Instruções do exercício: Pode reproduzir na íntegra, sem alterar nenhuma palavra ou sinal, o texto abaixo sobre o ministro do STF e a posição da Igreja?

Texto fornecido:
■ ■ ■ ■ ■

Ele observa, no entanto, que a repercussão do episódio em Pernambuco não deverá ser levada em consideração quando o STF se debruçar sobre a possibilidade de paralisação das gestações de fetos com más formações cerebrais. O julgamento sobre o aborto de anencéfalos deve ocorrer nos próximos três meses.

"Respeito toda e qualquer manifestação, embora possa não concordar com ela. A visão da Igreja nesse caso concreto é uma visão religiosa talvez exacerbada. A lei maior é a lei posta pelos homens e é a que norteia o julgamento dos processos. Nossa jurisdição não é eclesiástica", ressaltou Mello. "(Nós, ministros do Supremo,)esperamos não ser excomungados. Temos uma visão muito aberta às coisas, mas o valor é a Constituição Federal para nós do Judiciário e não emana da religião", observou o magistrado.

Apesar de sentar a poucos metros de um Cristo crucificado no Plenário do STF, o ministro disse acreditar que todos na Suprema Corte são "imunes" a pressões religiosas, por mais estardalhaço que façam os integrantes da Igreja Católica. "Somos imunes a pressões. Por isso que ocupamos uma cadeira vitalícia (no STF). (A escolha de uma religião) depende da concepção de cada qual, mas a independência dos julgamentos, segundo a formação técnica e humanista de cada ministro, prevalece", comentou.

■ ■ ■ ■ ■

Informações fornecidas:
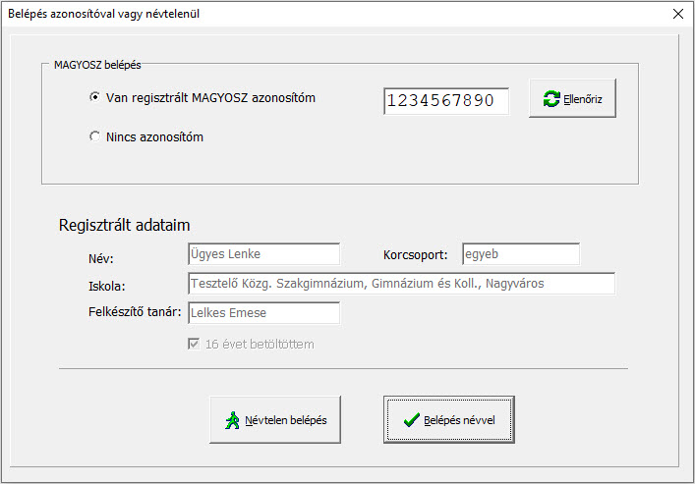Screen dimensions: 695x484
Task: Click the green checkmark icon
Action: pos(412,420)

■ ■ ■ ■ ■

Resultado do exercício:
Ele observa, no entanto, que a repercussão do episódio em Pernambuco não deverá ser levada em consideração quando o STF se debruçar sobre a possibilidade de paralisação das gestações de fetos com más formações cerebrais. O julgamento sobre o aborto de anencéfalos deve ocorrer nos próximos três meses.

"Respeito toda e qualquer manifestação, embora possa não concordar com ela. A visão da Igreja nesse caso concreto é uma visão religiosa talvez exacerbada. A lei maior é a lei posta pelos homens e é a que norteia o julgamento dos processos. Nossa jurisdição não é eclesiástica", ressaltou Mello. "(Nós, ministros do Supremo,)esperamos não ser excomungados. Temos uma visão muito aberta às coisas, mas o valor é a Constituição Federal para nós do Judiciário e não emana da religião", observou o magistrado.

Apesar de sentar a poucos metros de um Cristo crucificado no Plenário do STF, o ministro disse acreditar que todos na Suprema Corte são "imunes" a pressões religiosas, por mais estardalhaço que façam os integrantes da Igreja Católica. "Somos imunes a pressões. Por isso que ocupamos uma cadeira vitalícia (no STF). (A escolha de uma religião) depende da concepção de cada qual, mas a independência dos julgamentos, segundo a formação técnica e humanista de cada ministro, prevalece", comentou.